Tiba tiba tangan Vina lemas dan hampir saja menjatuhkan Senjani dari dekapannya.

“Vina- ati ati ah itu Senjani nya.” Kata Angga sambil mengambil Senjani.

“Vin?” “Vina? Lelap banget tidurnya sampe lupa anaknya masih di gendong?” “Vina? Aku anter ke kamar ya?” “Vin.” Kata Angga menggerak gerakkan tubuh Vina yang tidak ada respon.

“VINA!” Panggil Angga lagi dengan nada lebih keras.

Angga menaruh Senjani dengan terpaksa di meja dekat mereka duduk lalu Angga mengecek nadi dan detak Vina. Tangan, leher, jantung dan nafas.

Nihil.

“Vin.” “Vina jawab aku dong.”

Diam. Vina hanya diam di kursi roda. Angga menahan tangis, karena belum percaya.

“Vina, kalo beneran kamu gaada. Aku gatau bisa apa lagi, Vin. Liat Dirga mau kuliah, Senjani baru beberapa jam lalu lahir, Vin. Aku tau kamu masih disini.” Angga mulai terisak.

“Vina!” Tangisan Angga semakin kencang karena tidak ada respon sama sekali dari kesayangannya itu.

“Vin, udah ga sakit ya? Beneran? Tidur yang nyenyak, Vin.” Kata Angga mengusap air matanya.

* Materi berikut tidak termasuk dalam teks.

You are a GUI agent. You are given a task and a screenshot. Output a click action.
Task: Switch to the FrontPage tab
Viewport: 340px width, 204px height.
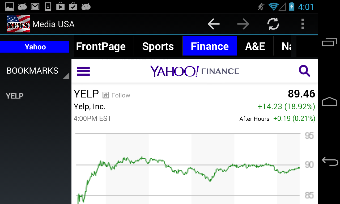[101, 46]
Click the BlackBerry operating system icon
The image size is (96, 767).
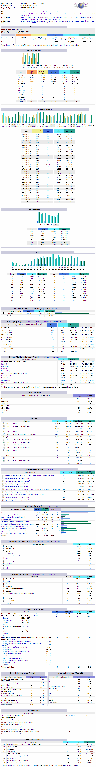tap(3, 561)
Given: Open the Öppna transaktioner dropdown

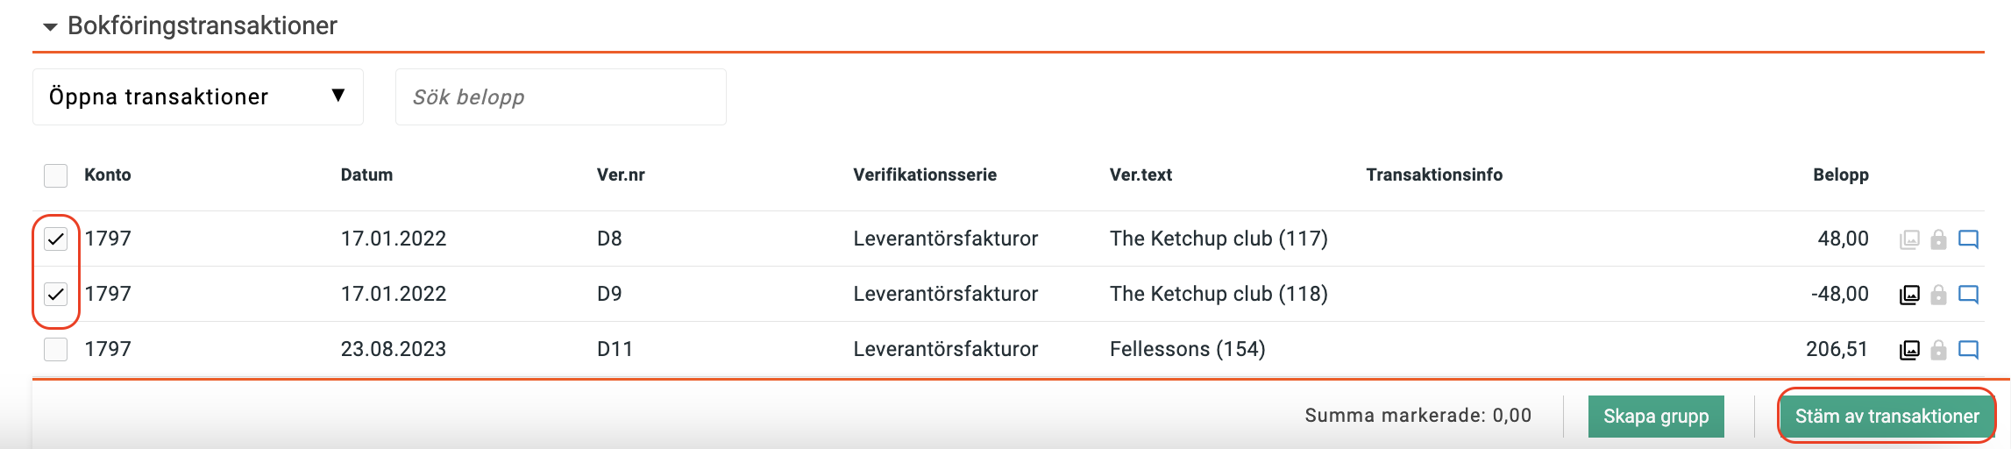Looking at the screenshot, I should (x=198, y=96).
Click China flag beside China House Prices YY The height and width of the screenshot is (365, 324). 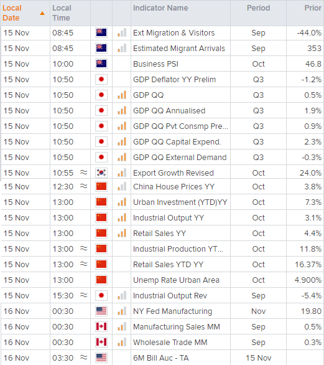click(x=101, y=186)
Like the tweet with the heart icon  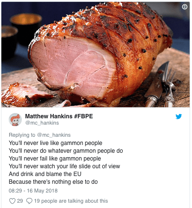(12, 201)
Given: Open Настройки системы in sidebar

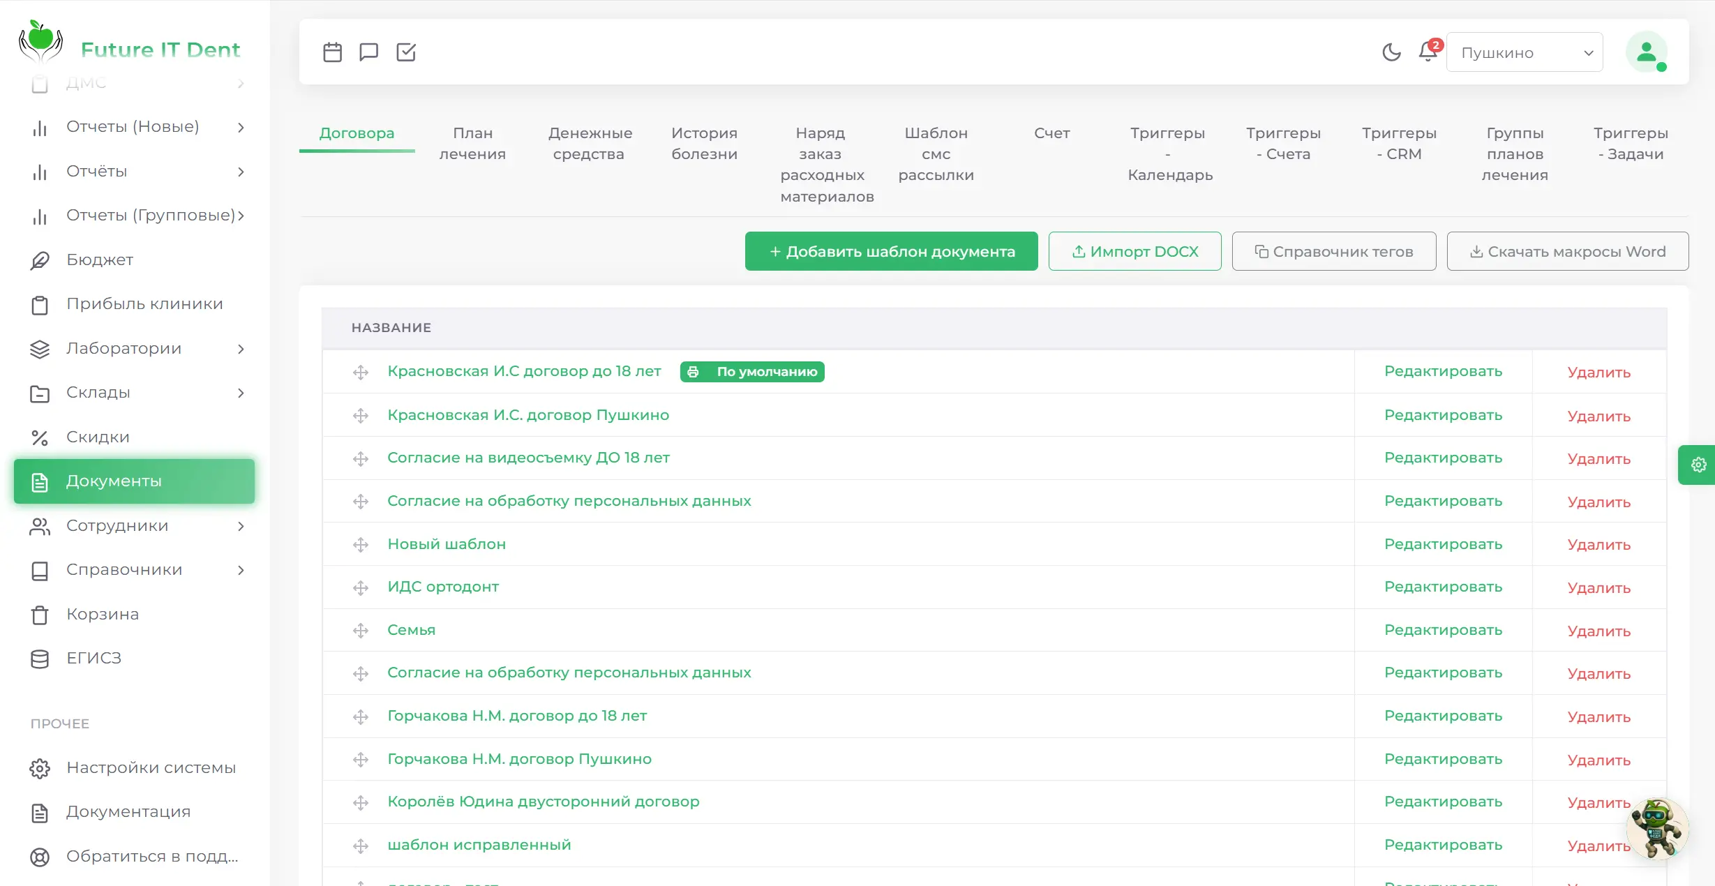Looking at the screenshot, I should click(x=151, y=768).
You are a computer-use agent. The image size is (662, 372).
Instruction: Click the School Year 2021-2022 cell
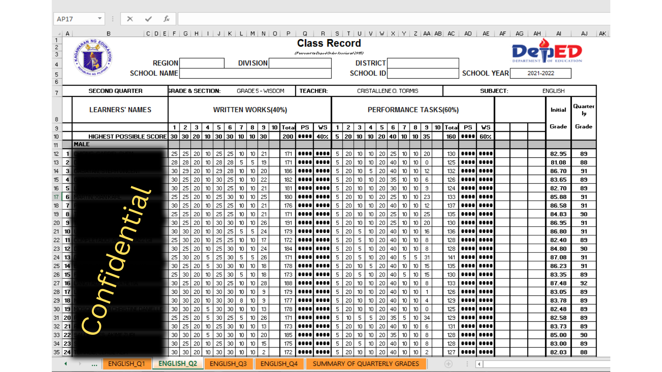click(540, 73)
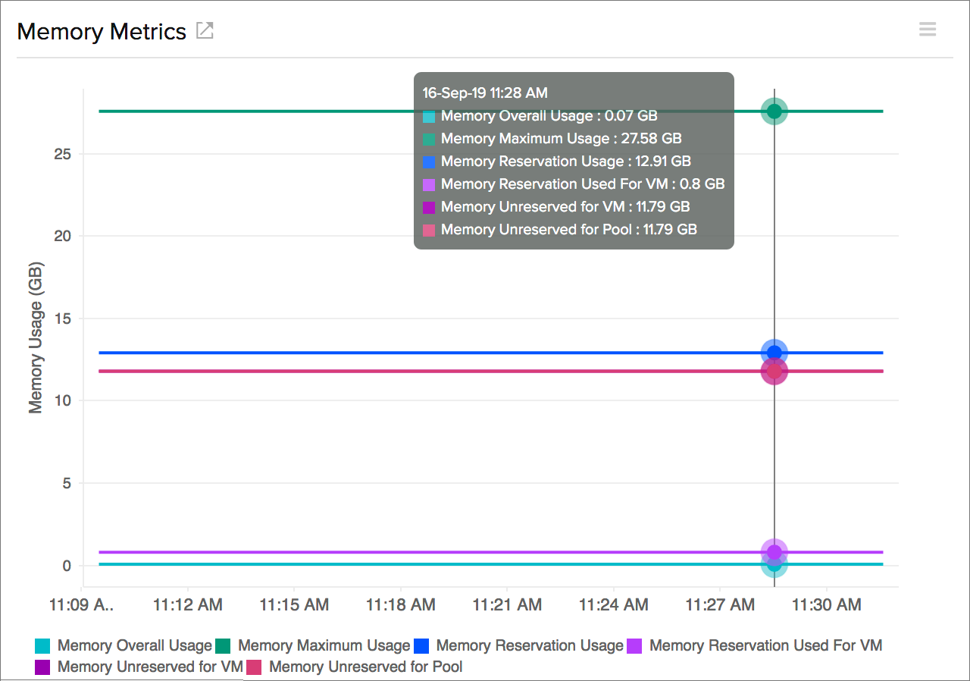Click the Memory Metrics title
This screenshot has height=681, width=970.
coord(102,31)
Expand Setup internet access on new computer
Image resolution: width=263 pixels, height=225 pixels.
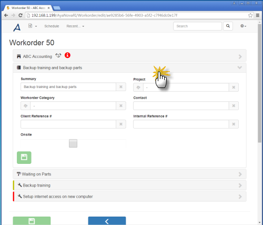pyautogui.click(x=129, y=197)
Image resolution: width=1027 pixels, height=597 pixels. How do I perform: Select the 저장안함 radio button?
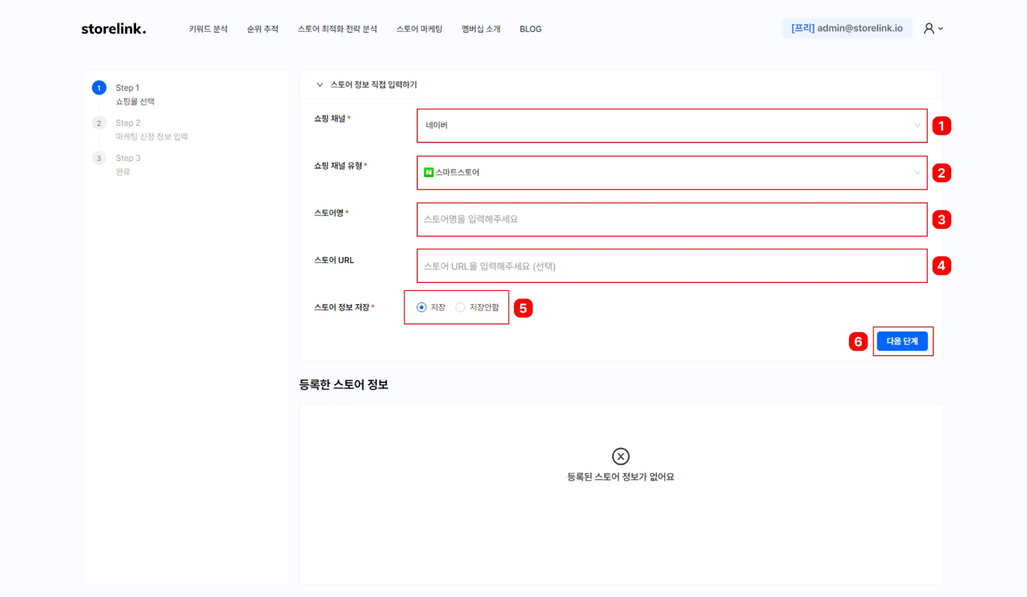pyautogui.click(x=460, y=307)
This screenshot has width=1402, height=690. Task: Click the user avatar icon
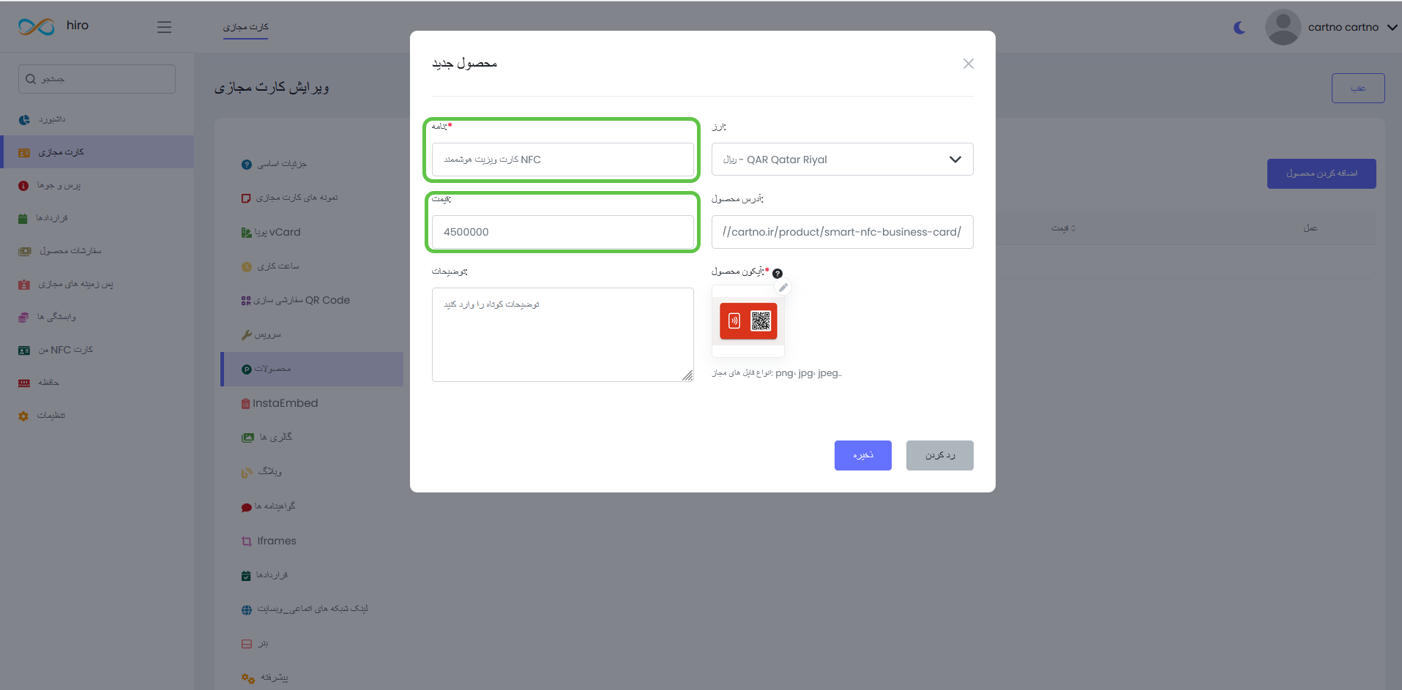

Tak lama kemudian, ternyata Dirga dan Angkasa sudah berdiri di dekat taman mencari mereka.

“Pa!” Panggil Dirga. Bukannya menahan tangisan, Angga malah semakin menangis melihat anak sulungnya ini.

“Loh papa kenapa? Mama kok tidur disini?”

“Dirga- mama ga tidur.” “Mama-”

Terlihat Abimanyu dan Meyra menyusul anaknya kesana karena Angkasa sedang bersama Dirga.

“Angga? Mey ambil itu bayinya gendong dulu.”

Meyra mengambil Senjani yang daritadi di taruh di atas meja oleh Angga.

“Bi. Vina bi.” Kata Angga menunjuk Vina yang duduk di kursi roda. “Vina pulang lebih cepet daripada gue.”

Abi hanya terdiam dan kaget.

“Panggil dokter bi.”

“Pa? Mama gaada?” Dirga mulai sesak lalu terisak.

“Mah! Mama tega banget ninggalin papa dirga sama senjani! Mama bahkan belum liat senja masuk tk mah!” Ujar Dirga sambil menangis.

“Dirga udah ya? Ikhlas ya? Dirga bisa kok. Ada Angkasa disini.” Kata Angkasa.

“Angkasa janji ga bakal ninggalin Dirgantara ya? Om Angga minta tolong temenin Dirga ya Kasa?” Tak tau mengapa tapi Angga semakin terisak.


Malam ini Vina pulang ke tempat yang lebih indah. Meninggalkan Angga, Dirgantara dan Senjani.

Selamat beristirahat sayang ku. Tunggu aku disana. Kak Angkasa, tolong jagain Vina dulu ya?